Александр Смоленский - Заложник
– Хватит. Помолчала бы. Можно подумать, все против твоей воли делалось?
– А я и не говорю об этом. Только когда вела вас к папе, так сказать, за благословением на будущее, у меня еще были какие-то политические амбиции…
– А сейчас, стало быть, их нет? – перебил супруг.
– Представь себе, нет. Или почти нет. Да поймите вы все, что я – баба, наконец, хочу имею нечто наподобие бабьего счастья. Все вокруг меня, слава богу, живы и здоровы. Я хочу, поймите, просто жить!
– Ты уверена, что выступаешь по адресу? Или репетируешь речь, адресованную кому-то другому? – не упустил момента съехидничать муж.
И тут же раскаялся в этом. У жены, сидящей рядом с ним за рулем, летящей неизвестно в какое будущее, было такое растерянное выражение лица, что он невольно пожалел ее:
– Ты понимаешь, что поставлено на кон? Судьба России, па-ни-ма-ешь?
– Не смей пародировать папу. Даже если он, любя, тебе позволяет делать это, все равно не смей. И не надо мне загибать про будущее. Расчет и еще расчет – вот что движет тобою.
– Только мною? Ладно, твой отец в этом действительно святой. А остальные? Да Огнев – он же фанатик. Но уж давно не альтруист. А Эленский?
– Эленский честнее всех вас. Родив идею меморандума, он меньше всего думал о себе. И заметь, не он придумал подводную его часть.
– Кстати, кто все-таки точно знает о нашем дополнении к меморандуму?
Муж попытался этим вроде бы самым банальным вопросом отвлечь жену от трудных мыслей и направить их в русло главной темы нормандского сбора.
– Человек пять, – не утруждая себя пересчетом, предположила Таня. – Понимаю, куда ты клонишь.
– Да, я боюсь, что не все так просто пройдет.
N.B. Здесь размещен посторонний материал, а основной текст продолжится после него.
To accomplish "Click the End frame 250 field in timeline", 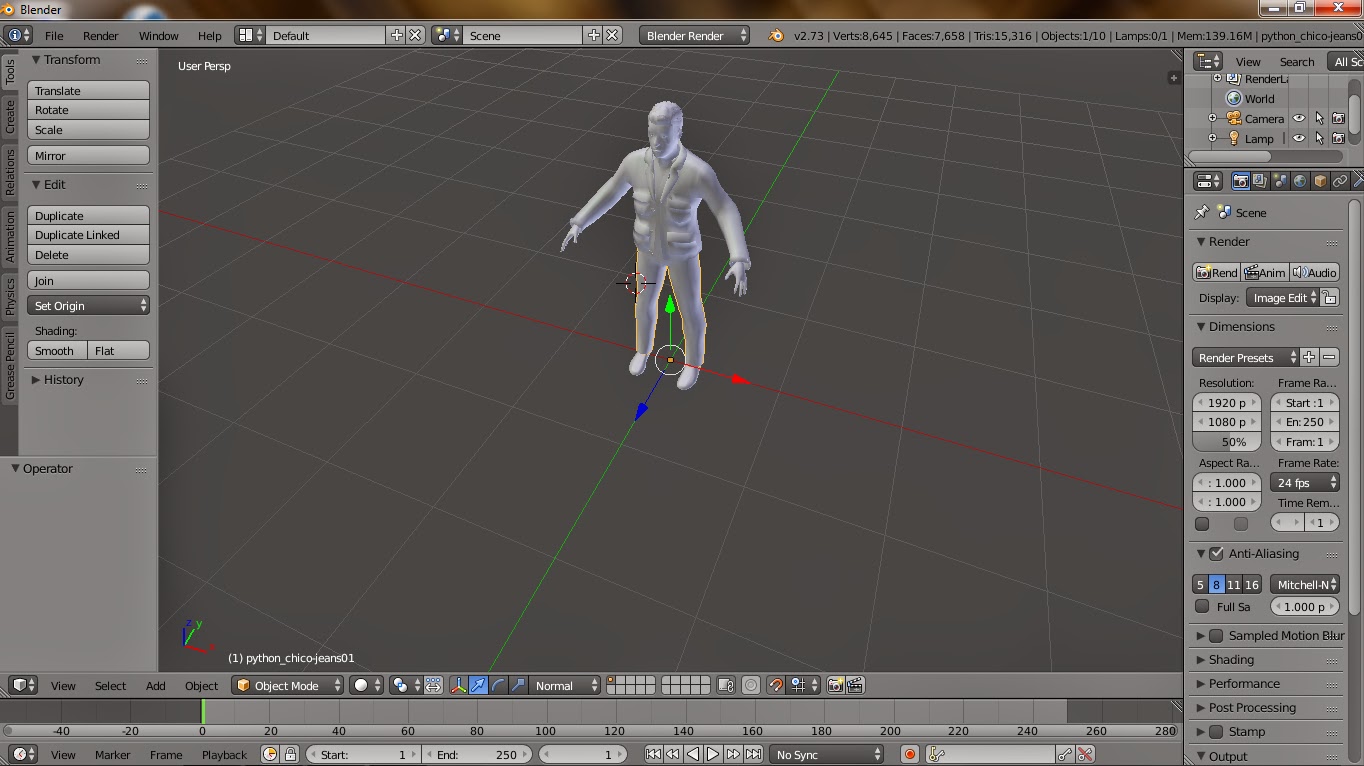I will tap(478, 754).
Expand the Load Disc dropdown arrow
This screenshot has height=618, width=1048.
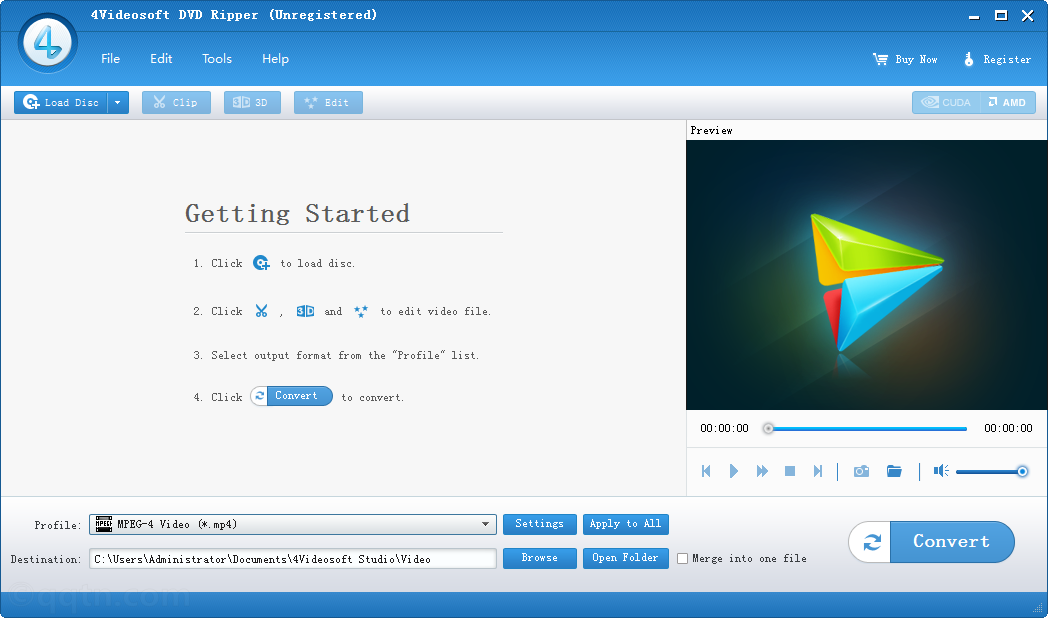(117, 101)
А это конец…
– Или, может, начало? Для меня по крайней мере. Мы уже столько лет вместе, дорогой, а ты ни разу не спросил, надо ли мне все это!
Развить тему она не успела, так как «БМВ» въехал на огороженную сеткой площадку частного терминала аэропорта.
– Самолет, кажется, уже прилетел. Сейчас папа мне задаст за опоздание. Скажи, что за рулем был ты. Он на тебя не ругается.
Борис Николаевич и его супруга нетерпеливо блуждали по холлу, сплошь заставленному большими бежевыми креслами и настольными лампами, которые здесь почему-то всегда были включены.
Все нежно расцеловались.
– Ты представляешь, Танюша, что со мной произошло? – прогудел отец.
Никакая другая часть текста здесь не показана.